• **Document section**
On September 10, 2014, TWC, through its Czech subsidiary, TWH&E, entered into a purchase agreement to acquire all of the partnership interests of a private family partnership that owned the Hotel Columbus, a four-star 117-room hotel property (the “Hotel Columbus”) located in Seligenstadt, Germany, near Frankfurt, for approximately $7,400, excluding transfer taxes and closing costs.  Although the transaction closed, and TWH&E acquired the Hotel Columbus on September 10, 2014, the signing parties agreed to set the acquisition date retroactive to September 1, 2014, which had no impact on the purchase price.  The purchase agreement called for the cash purchase by TWC of all of the partnership interests subject to a final reconciliation of the purchase price.

 

The Company acquired the partnership through a combination of cash payment from its available cash, totaling approximately EUR 2,100, or approximately $2,700, and financed the remainder by means of a EUR 3,600, or approximately $4,700, 15-year amortizable loan from a local German bank, Bank Sparkasse Langen-Seligenstadt (the “Sparkasse Loan”), at a fixed interest rate of 3.1% for the first ten years, followed by a prevailing market-based rate for this type of loan for the remainder of the term.  The loan is secured by a cash deposit equaling one year’s principal and interest payments and is held in a savings account with, and a mortgage on the hotel in favor of, the lender.  The restricted cash arising from this deposit of approximately $375 is recognized within the Company’s “Deposits and other assets” of the consolidated balance sheets.

 

The Sparkasse Loan was signed on September 9, 2014 and the purchase agreement was signed on September 10, 2014.  The Hotel Columbus is owned under TWC’s wholly-owned German subsidiary, Trans World Hotels Germany GmbH (“TWHG”).  Operating results from the Hotel Columbus for the month of September are included in the Company’s condensed consolidated income statement and comprehensive income (loss) for the three and nine months ended September 30, 2014, and the assets and liabilities are reflected in TWC’s condensed consolidated balance sheet as of September 30, 2014.

 

The Company accounts for its business acquisitions under the acquisition method of accounting as indicated in FASB Accounting Standards Codification 805 (“ASC 805”), Business Combinations, which requires the acquiring entity in a business combination to recognize the fair value of all assets acquired, liabilities assumed, and establishes the acquisition date as the fair value measurement point. Accordingly, the Company recognizes assets acquired and liabilities assumed in business combinations, including contingent assets and liabilities, based on fair value estimates as of the date of acquisition.

(Screen-element location entries)
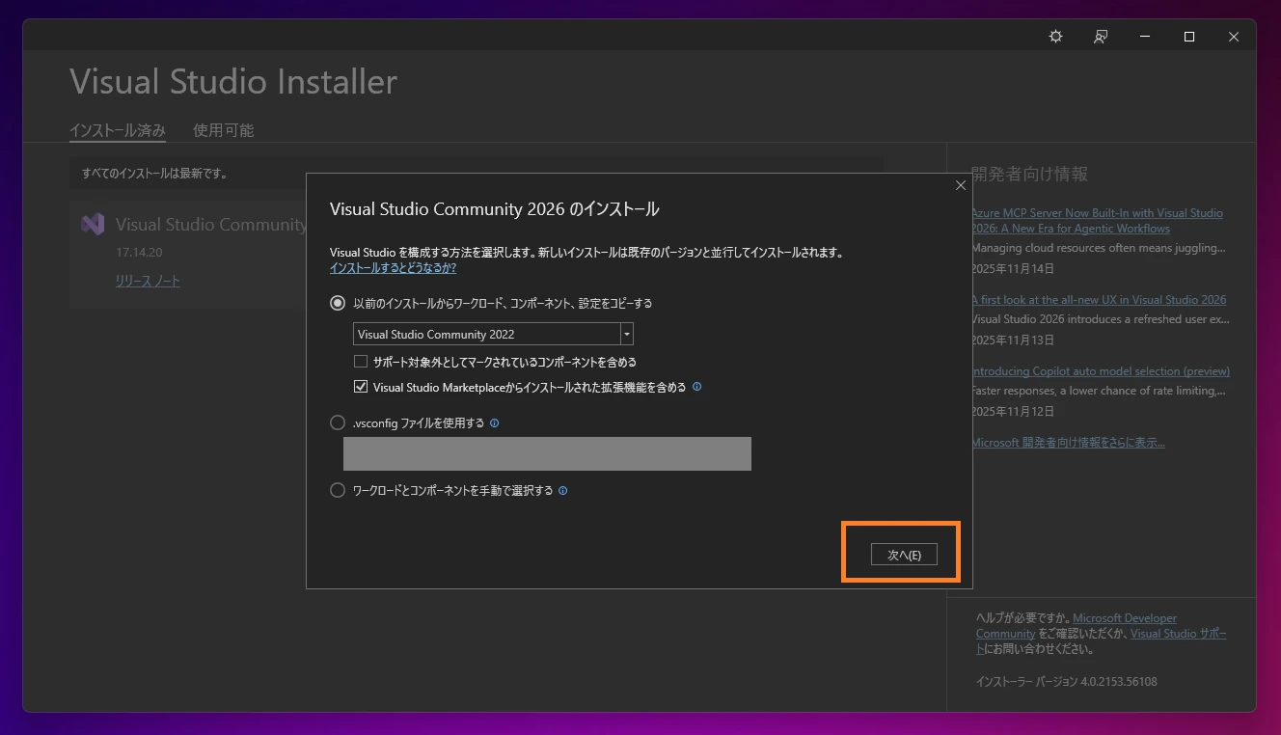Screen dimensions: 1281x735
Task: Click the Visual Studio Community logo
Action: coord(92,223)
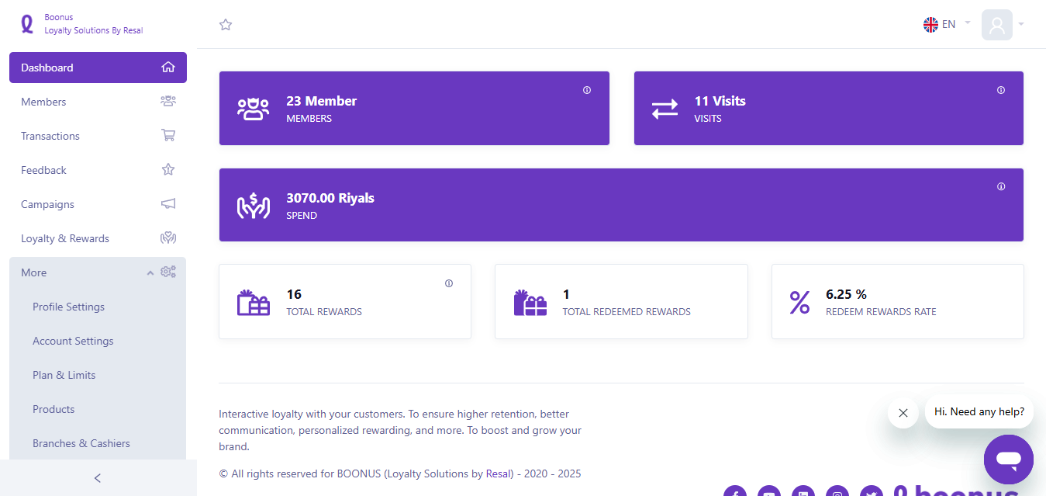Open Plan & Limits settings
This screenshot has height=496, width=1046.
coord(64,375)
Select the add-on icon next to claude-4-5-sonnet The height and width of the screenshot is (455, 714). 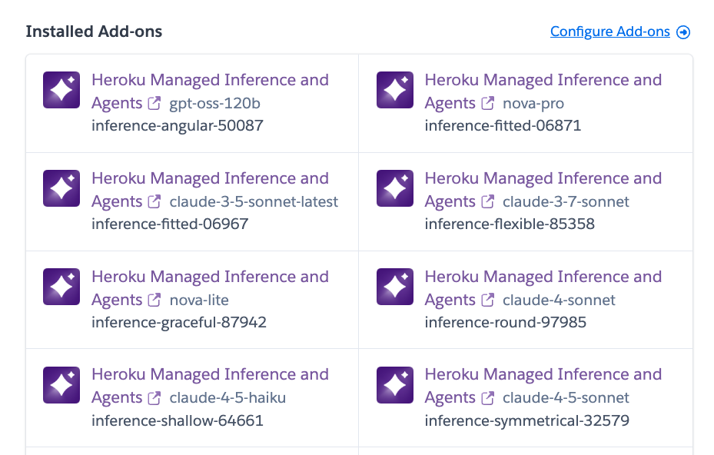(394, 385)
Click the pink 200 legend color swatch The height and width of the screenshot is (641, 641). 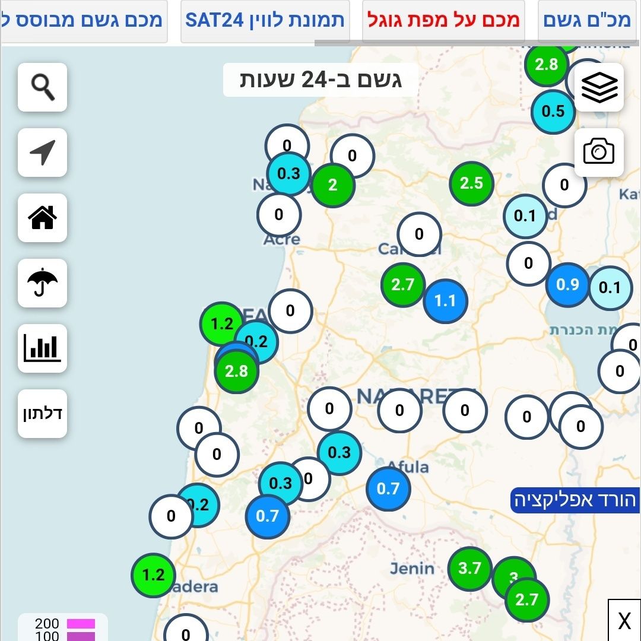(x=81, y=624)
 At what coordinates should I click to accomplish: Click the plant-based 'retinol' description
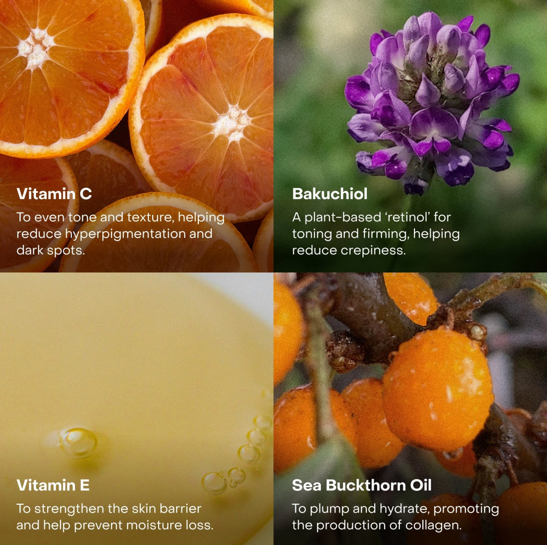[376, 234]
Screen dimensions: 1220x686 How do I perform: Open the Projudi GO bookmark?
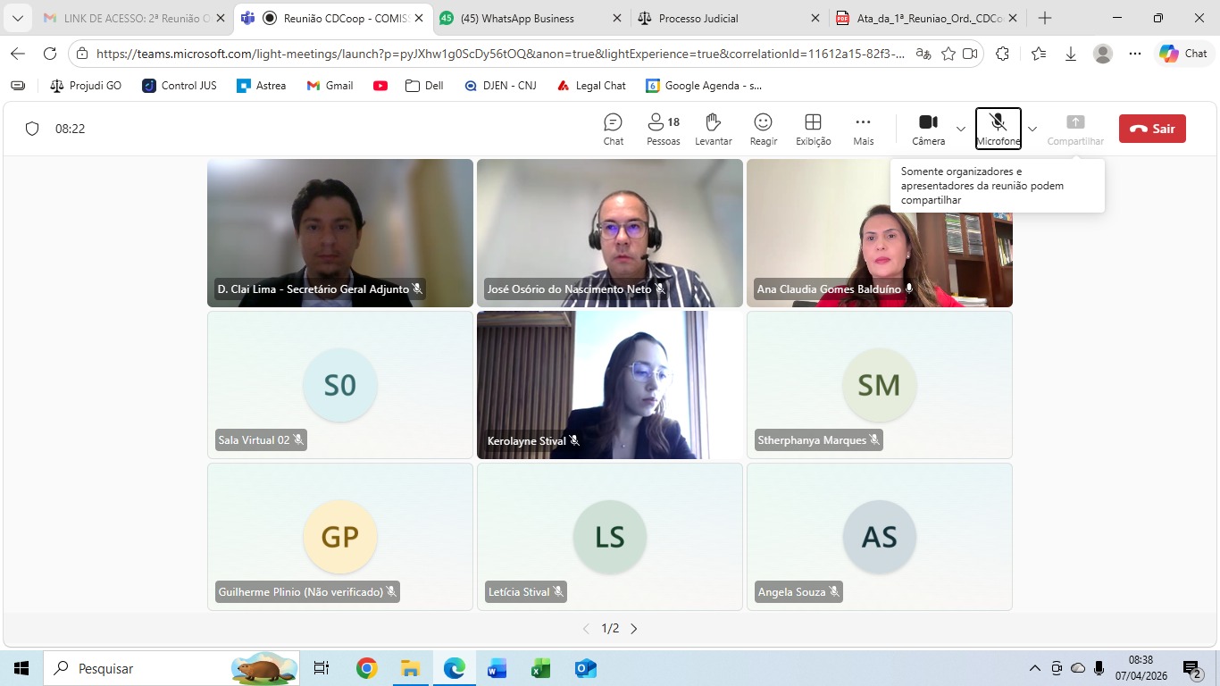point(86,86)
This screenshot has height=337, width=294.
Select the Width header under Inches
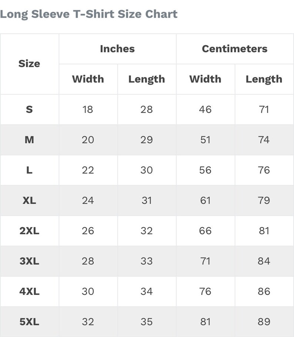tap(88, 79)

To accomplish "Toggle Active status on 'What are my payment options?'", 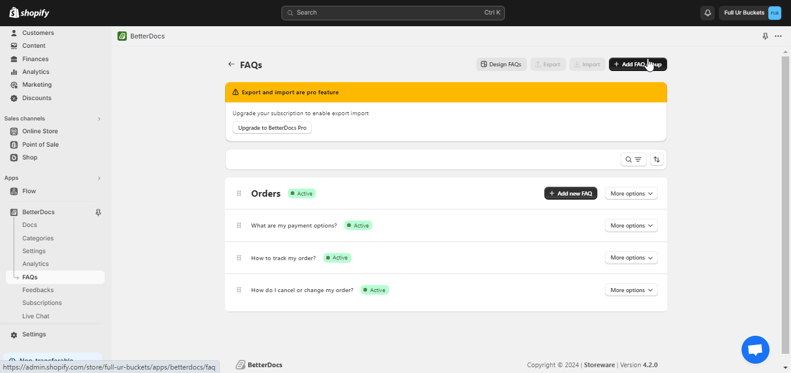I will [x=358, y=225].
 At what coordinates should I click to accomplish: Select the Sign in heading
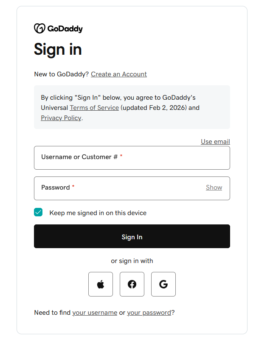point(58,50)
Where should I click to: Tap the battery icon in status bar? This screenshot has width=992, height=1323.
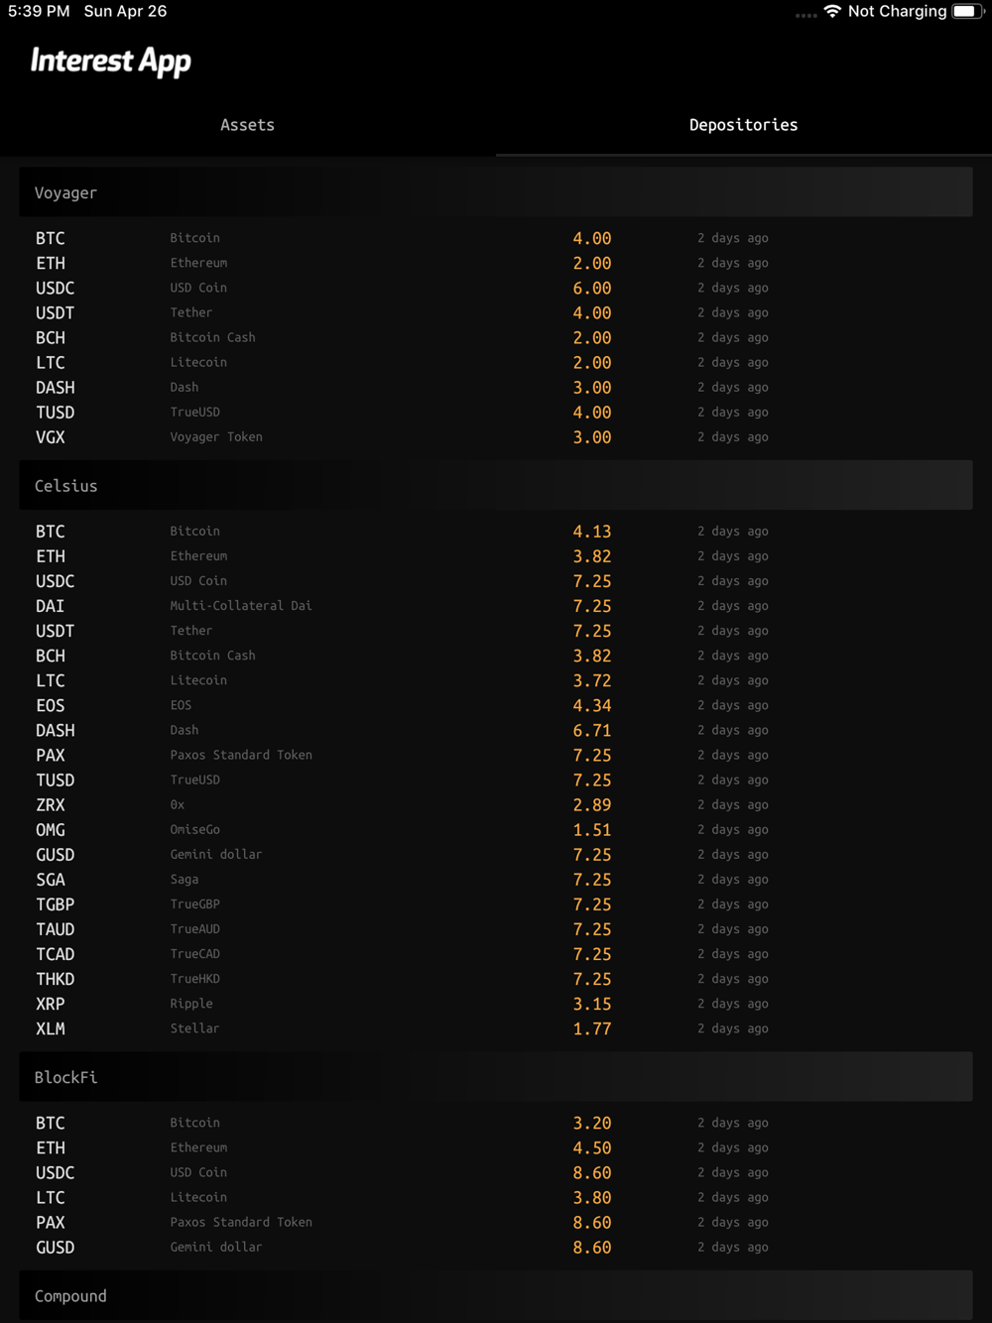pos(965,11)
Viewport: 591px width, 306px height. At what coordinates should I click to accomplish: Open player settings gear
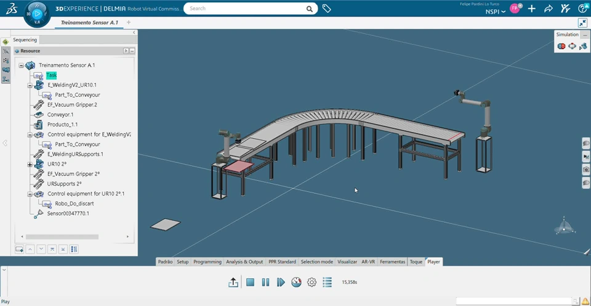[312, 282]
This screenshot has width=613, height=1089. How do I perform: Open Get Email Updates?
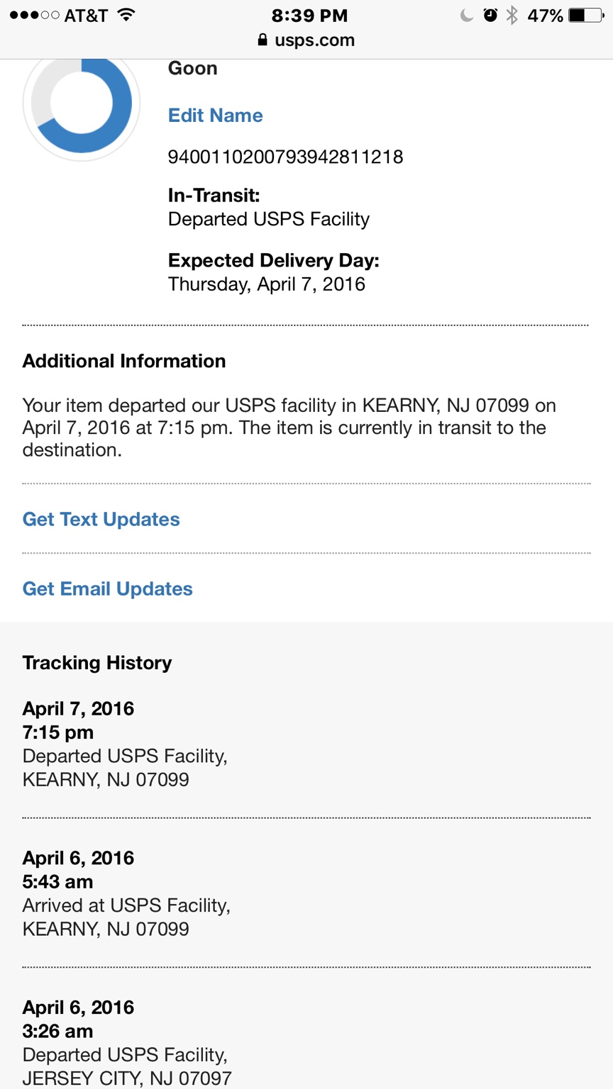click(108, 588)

• **Instructions**
1. In the entries, swap "Get Email Updates" for "Get News Alerts" in the lines from the line with "This screenshot has width=613, height=1089." through the end of the entries, changing nothing else. Give back only those lines, without the pictures.
2. Extend the passage on the Hotel Columbus acquisition, picking up after its last sentence.
The text and the entries have nothing to do with each other.

• **Outputs in order**
1.
This screenshot has width=613, height=1089. How do I perform: Open Get News Alerts?
click(108, 588)

2.
The fair value of all acquired assets and liabilities assumed summarized below is provisional pending finalization of the Company’s acquisition accounting. The Company believes that such preliminary allocations provide a reasonable basis for estimating the fair values of assets acquired and liabilities assumed but the Company is waiting for additional information necessary to finalize fair value. The Company expects to finalize the valuation and complete the purchase price allocation as soon as practicable but no later than one year from the acquisition date. Final determination of the fair value may result in further adjustments. There have been no measurement period adjustments to date.

 

Total Purchase Consideration

 

$

7,400 

 

 

 

 

 

Assets Acquired and Liabilities Assumed:

 

 

 

Land

 

800 

 

Buildings

 

5,500 

 

Property & Equipment

 

1,100 

 

Total Tangible Assets and Liabilities

 

$

7,400 

 

 

There were no intangible assets acquired and no goodwill derived from the purchase.

 

The following unaudited pro forma results of operations for the interim period presented are provided for illustrative purposes only and assume the acquisition occurred as of January 1, 2013 and do not assume any cost savings from TWC’s management of the operations. The unaudited pro forma financial results do not purport to be indicative of the results of operations for future periods or the results that actually would have been realized had TWC operated the Hotel Columbus during these periods. The unaudited pro forma results are presented in thousands, except share and per share information.

 

 

 

Nine Months Ended September 30,

 

Three Months Ended September 30,

 

 

 

2014

 

2013

 

2014

 

2013

 

In thousands (000) except share and per share information

 

(unaudited)

 

(unaudited)

 

(unaudited)

 

(unaudited)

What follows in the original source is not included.